Just the other day, a friend of mine asked me if I knew much about TAG Heuer’s Monaco watches. Of course within the industry, to say that Monaco watches are well-known would be quite the understatement. Everyone is familiar with the story of how the watch was created in 1969 then subsequently in 1971 reached international acclaim when it appeared on the wrist of Steve McQueen in the film Le Mans. But after telling him all I knew about the Monaco, I started thinking about TAG Heuer’s Monza collection, a collection that is possibly the lesser known of the two but still has its legs in motorsports heritage, and then some.
The Heuer Monza Chronograph was a watch created 40 years ago in 1976 as a celebration of Niki Lauda's first world championship title with Ferrari during the 1975 Formula One season. At the time Heuer were the sponsors and official timekeepers of Scuderia Ferrari so the reference to Monza, Italy makes sense and also, rumour has it that back in the 1920s Enzo Ferrari used to dominate the Monza track racing for Alfa Romeo.

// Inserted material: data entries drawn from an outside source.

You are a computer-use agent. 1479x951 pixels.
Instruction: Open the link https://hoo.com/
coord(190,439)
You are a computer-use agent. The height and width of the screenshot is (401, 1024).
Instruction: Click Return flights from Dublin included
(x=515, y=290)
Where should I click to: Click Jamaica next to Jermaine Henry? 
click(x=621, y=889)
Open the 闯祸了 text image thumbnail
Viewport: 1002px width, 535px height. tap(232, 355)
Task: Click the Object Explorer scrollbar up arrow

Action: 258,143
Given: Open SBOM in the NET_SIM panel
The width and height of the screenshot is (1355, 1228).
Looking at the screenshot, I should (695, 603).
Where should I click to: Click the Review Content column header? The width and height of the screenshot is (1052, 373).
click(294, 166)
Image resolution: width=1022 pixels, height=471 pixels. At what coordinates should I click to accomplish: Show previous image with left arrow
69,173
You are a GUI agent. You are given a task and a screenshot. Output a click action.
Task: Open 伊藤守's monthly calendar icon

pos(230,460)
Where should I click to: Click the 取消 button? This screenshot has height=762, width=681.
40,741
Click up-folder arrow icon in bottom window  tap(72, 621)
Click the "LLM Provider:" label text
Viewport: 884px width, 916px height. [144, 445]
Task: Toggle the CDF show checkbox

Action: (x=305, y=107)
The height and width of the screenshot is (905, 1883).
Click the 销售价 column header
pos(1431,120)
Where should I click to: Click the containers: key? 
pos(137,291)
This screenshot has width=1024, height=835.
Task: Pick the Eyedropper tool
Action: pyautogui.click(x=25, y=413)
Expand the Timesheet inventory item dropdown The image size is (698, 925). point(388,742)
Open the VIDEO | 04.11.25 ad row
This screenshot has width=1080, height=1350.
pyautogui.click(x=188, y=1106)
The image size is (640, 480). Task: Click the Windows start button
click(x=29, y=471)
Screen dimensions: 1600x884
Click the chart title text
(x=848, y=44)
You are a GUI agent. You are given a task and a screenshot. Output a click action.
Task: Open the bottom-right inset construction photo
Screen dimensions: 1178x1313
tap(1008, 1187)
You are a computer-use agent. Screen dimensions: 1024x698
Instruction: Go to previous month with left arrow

Anybody invested in F1 will tell you that Niki Lauda was a legitimate badass of the racing world. In 1975 he won the world championship racing with Scuderia Ferrari but his story would take a more dramatic turn come 1976 during the Grand Prix in West Germany. There were serious safety concerns regarding the legendary Nordschleife section of the Nürburgring and Lauda, even though he was the fastest driver on that circuit at the time, urged his other racers to boycott the race. Inspite of this, the race went on and during the second lap, Lauda lost control of his car, which hit an embankment and then burst into flames. Suffering serious burns, toxic gas inhalation, and even at one point fell into a coma, Lauda still returned to the track just two races after Nürburgring, in Monza, Italy-bandages still wrapped around his face during the press conference. #DontCrackUnderPressure indeed.
The new Heuer Monza Chronograph returns to its roots. Clad in the same magnificent coussin case that was inspired by a inspired by a 1925 model this new update uses grade 5 titanium as the case material-as opposed to steel-making the watch not only lighter on the wrist but also more shock resistant. Oh and the matte black finish just gives it that bold, rugged appeal. Celebrating 40 years since the original Monza designed by Jack Heuer- the great grandson of the brand's founder-the watch brings back the pulsometer and tachymeter scale and even the historic Heuer logo on its dial.